Data items
◆ ◆ ◆ ◆ ◆

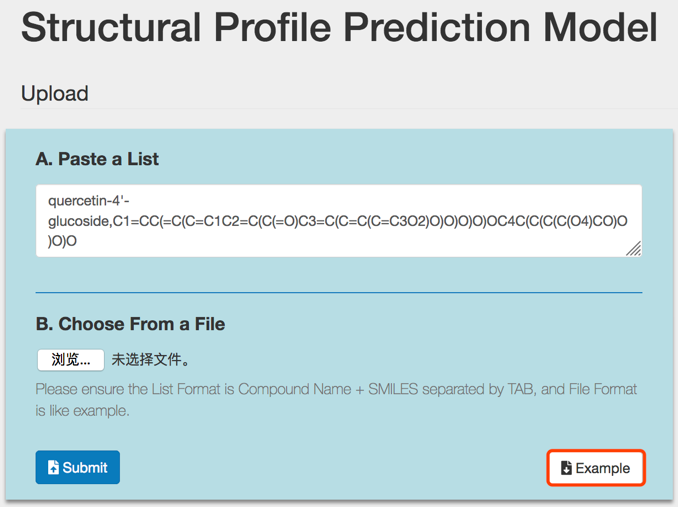678x507 pixels.
Task: Click the download icon beside Example
Action: coord(566,468)
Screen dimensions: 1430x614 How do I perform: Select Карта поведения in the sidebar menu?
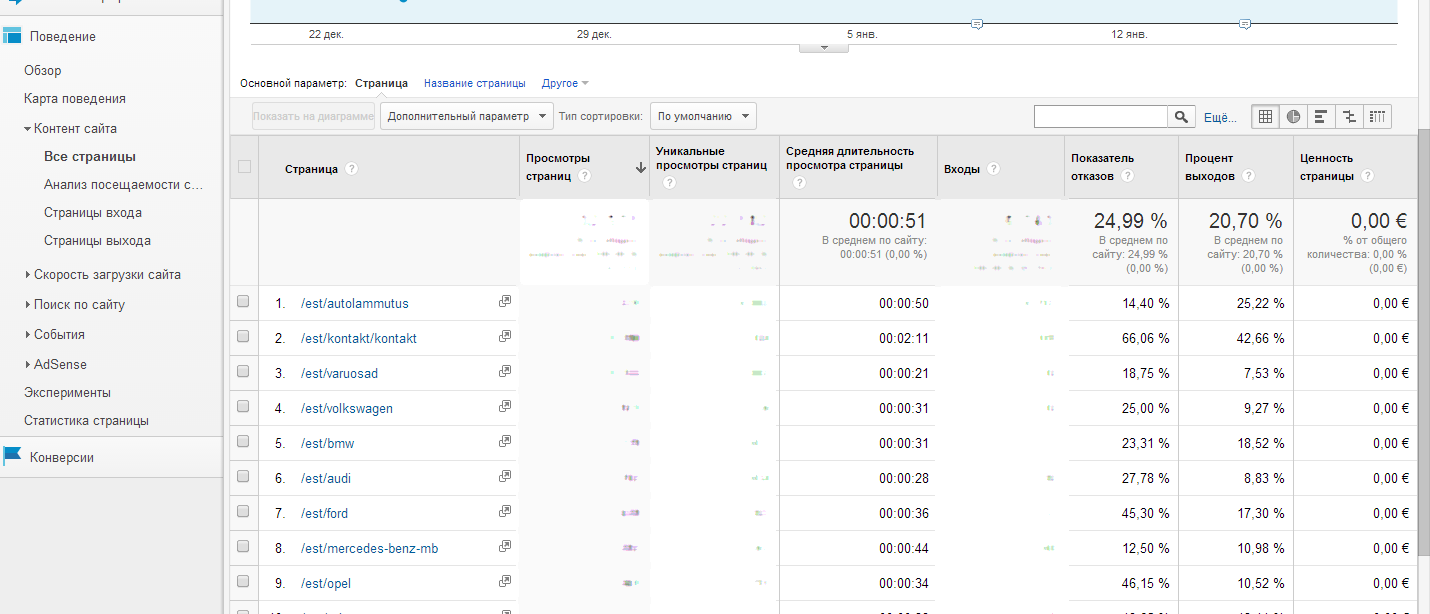point(75,99)
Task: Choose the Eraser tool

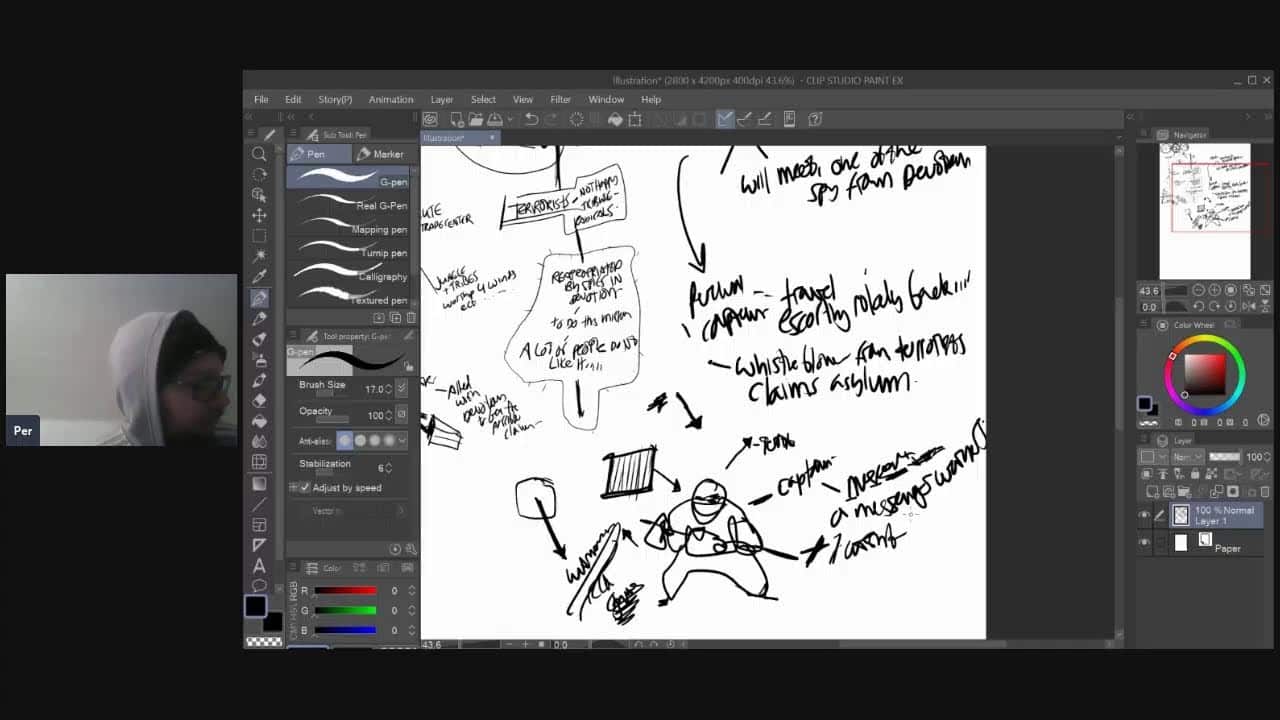Action: (259, 400)
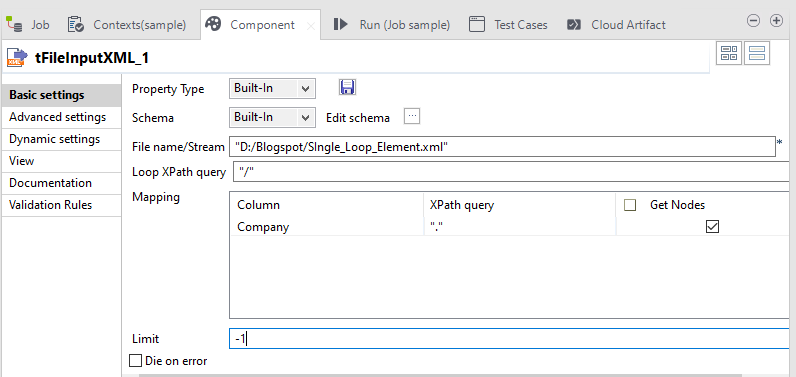This screenshot has width=796, height=377.
Task: Click the File name/Stream input field
Action: pos(502,147)
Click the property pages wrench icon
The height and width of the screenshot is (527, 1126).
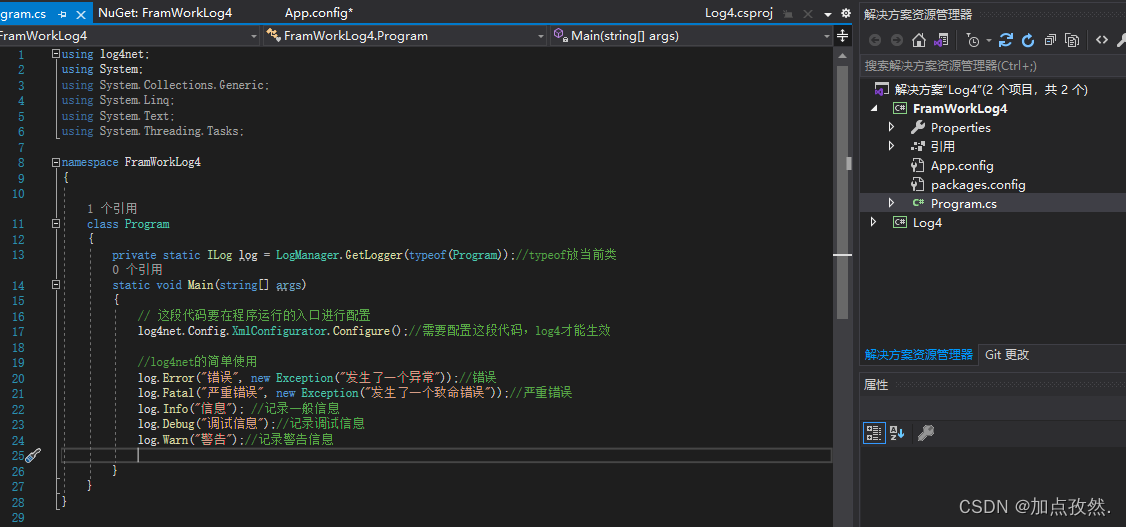[926, 433]
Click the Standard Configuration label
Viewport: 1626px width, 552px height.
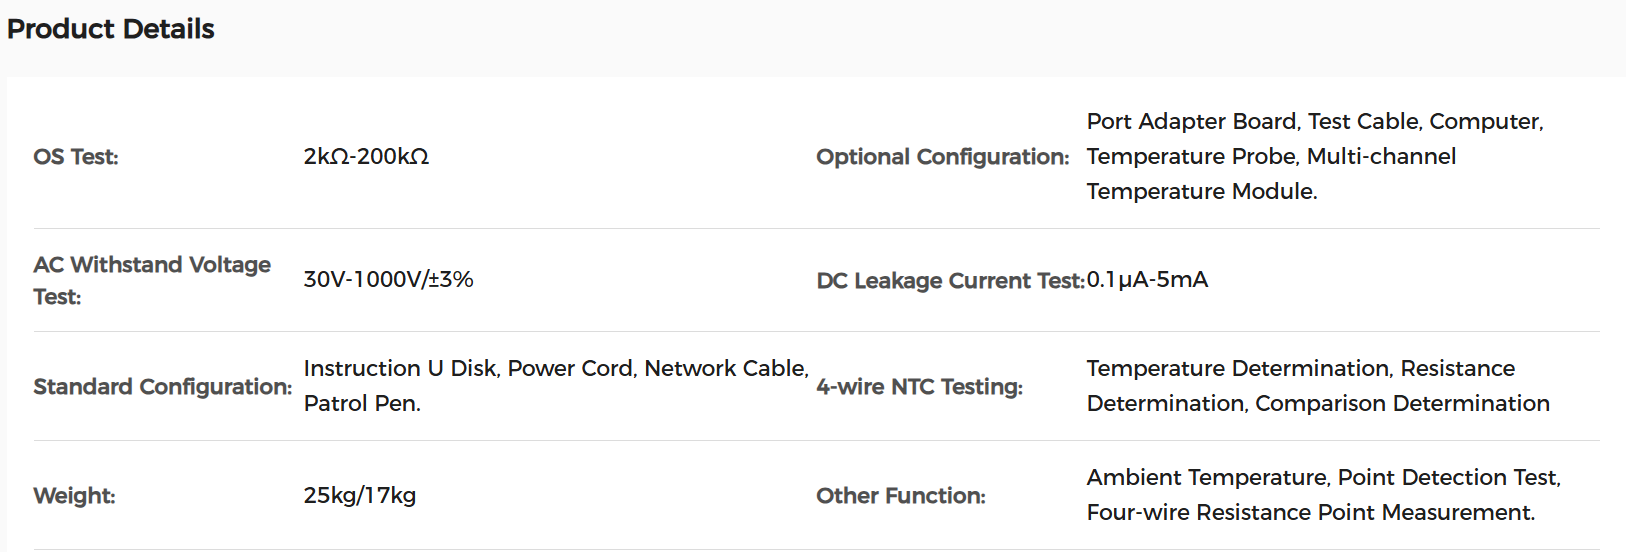(163, 387)
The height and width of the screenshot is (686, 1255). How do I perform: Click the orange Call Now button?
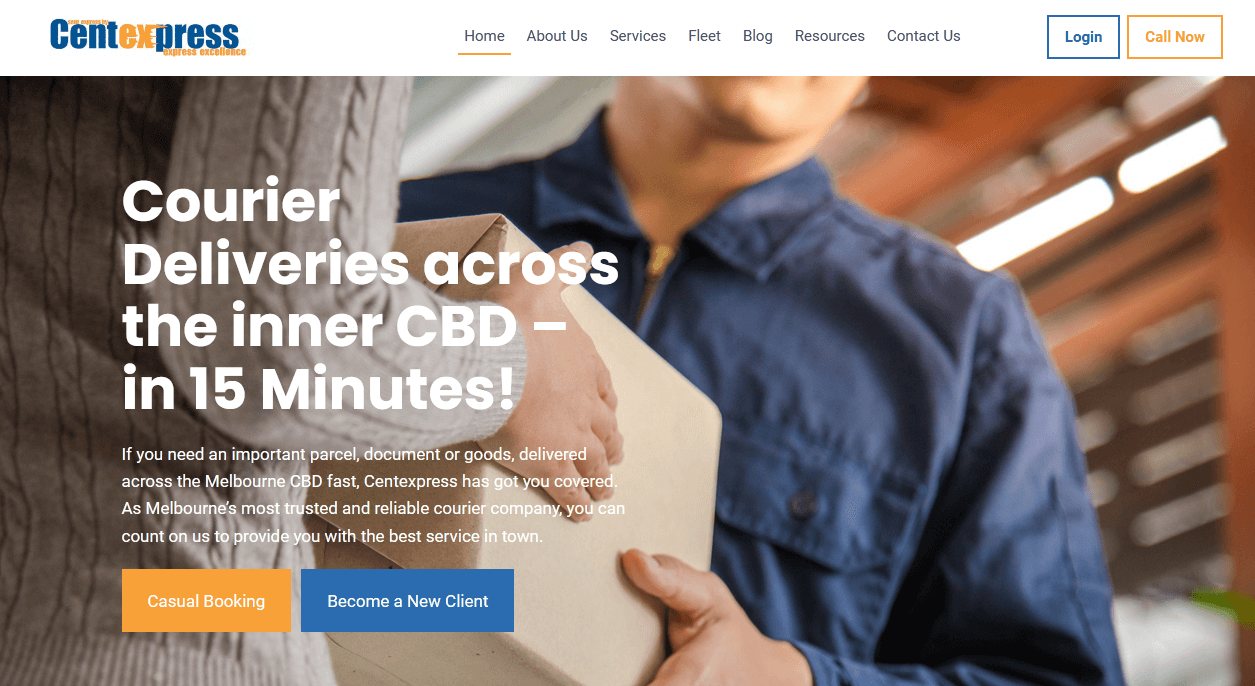(x=1175, y=37)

◆ ◆ ◆ ◆ ◆

** ABOUT THIS EXERCISE **
Print exactly the line containing "Screen dimensions: 1430x614" and every line after it through the final line above, and leave all pictures out.

** YOUR SOLUTION **
Screen dimensions: 1430x614 How do I perform: Select Карта поведения in the sidebar menu?
point(75,99)
Task: Choose the Eraser tool

Action: (259, 400)
This screenshot has width=796, height=377.
Task: Click the File name/Stream input field
Action: pos(502,147)
Click the property pages wrench icon
The height and width of the screenshot is (527, 1126).
[926, 433]
Click the Standard Configuration label
Viewport: 1626px width, 552px height.
(163, 387)
The height and width of the screenshot is (686, 1255). How do I perform: Click the orange Call Now button?
(x=1175, y=37)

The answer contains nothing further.